>> Begin Data entries
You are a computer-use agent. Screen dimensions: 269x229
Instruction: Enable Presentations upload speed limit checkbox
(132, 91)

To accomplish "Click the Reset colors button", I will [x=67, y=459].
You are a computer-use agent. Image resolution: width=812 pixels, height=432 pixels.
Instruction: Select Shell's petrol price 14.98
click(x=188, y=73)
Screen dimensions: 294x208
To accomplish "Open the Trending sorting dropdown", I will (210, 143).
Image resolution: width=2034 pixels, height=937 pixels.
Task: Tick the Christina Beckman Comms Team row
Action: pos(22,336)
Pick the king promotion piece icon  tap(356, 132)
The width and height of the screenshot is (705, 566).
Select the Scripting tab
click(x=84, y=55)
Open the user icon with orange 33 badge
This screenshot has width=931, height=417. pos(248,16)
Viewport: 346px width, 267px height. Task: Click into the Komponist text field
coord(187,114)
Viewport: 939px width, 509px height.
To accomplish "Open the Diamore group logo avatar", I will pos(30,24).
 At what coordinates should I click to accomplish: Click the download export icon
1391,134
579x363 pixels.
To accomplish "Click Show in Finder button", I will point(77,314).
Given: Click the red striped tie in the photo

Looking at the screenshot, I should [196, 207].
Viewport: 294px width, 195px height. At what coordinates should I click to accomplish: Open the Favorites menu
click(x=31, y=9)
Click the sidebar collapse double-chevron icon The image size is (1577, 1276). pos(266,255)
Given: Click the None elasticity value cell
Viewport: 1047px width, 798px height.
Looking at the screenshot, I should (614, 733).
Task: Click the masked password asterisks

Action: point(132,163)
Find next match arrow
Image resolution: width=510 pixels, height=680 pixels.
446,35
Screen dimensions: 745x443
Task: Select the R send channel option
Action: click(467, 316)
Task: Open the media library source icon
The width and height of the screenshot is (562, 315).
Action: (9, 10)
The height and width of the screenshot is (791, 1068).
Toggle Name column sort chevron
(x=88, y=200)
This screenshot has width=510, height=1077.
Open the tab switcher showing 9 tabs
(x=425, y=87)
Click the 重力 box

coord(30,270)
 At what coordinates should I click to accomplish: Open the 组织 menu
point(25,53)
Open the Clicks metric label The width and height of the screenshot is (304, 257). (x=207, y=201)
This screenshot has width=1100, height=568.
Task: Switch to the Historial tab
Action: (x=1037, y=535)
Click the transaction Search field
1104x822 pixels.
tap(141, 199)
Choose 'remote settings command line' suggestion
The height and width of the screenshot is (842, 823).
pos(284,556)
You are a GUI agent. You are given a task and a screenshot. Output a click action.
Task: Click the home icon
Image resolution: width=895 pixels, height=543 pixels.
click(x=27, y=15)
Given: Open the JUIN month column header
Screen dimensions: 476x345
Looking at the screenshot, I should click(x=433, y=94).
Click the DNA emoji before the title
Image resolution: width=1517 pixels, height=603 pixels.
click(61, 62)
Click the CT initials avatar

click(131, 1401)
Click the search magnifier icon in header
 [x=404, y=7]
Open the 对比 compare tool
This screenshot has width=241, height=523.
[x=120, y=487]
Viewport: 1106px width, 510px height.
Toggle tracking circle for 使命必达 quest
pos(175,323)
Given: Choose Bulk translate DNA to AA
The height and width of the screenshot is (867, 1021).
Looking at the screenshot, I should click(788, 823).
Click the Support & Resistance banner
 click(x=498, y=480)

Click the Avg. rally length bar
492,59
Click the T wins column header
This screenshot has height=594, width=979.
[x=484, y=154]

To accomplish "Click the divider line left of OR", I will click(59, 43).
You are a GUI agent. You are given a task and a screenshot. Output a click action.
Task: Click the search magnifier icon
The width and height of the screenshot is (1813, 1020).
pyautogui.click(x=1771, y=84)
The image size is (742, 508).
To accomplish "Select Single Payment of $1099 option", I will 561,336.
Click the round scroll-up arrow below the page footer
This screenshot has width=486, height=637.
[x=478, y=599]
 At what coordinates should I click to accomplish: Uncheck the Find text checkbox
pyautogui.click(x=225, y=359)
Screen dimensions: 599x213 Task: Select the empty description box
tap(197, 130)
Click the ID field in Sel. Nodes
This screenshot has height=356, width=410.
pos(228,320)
>> End Data entries
To do: Rescale the rows starting with the line that contains "will [x=67, y=459]." and going on through the line that contains "click(x=188, y=73)", writing out only those lines with their requests included. Multiply each coordinate in the answers by 0.7 and round to a whole number, with halves rounded up, while leaving every other number unchanged.

Solution:
To accomplish "Click the Reset colors button", I will [x=47, y=321].
You are a computer-use agent. Image resolution: width=812 pixels, height=432 pixels.
Instruction: Select Shell's petrol price 14.98
click(x=132, y=51)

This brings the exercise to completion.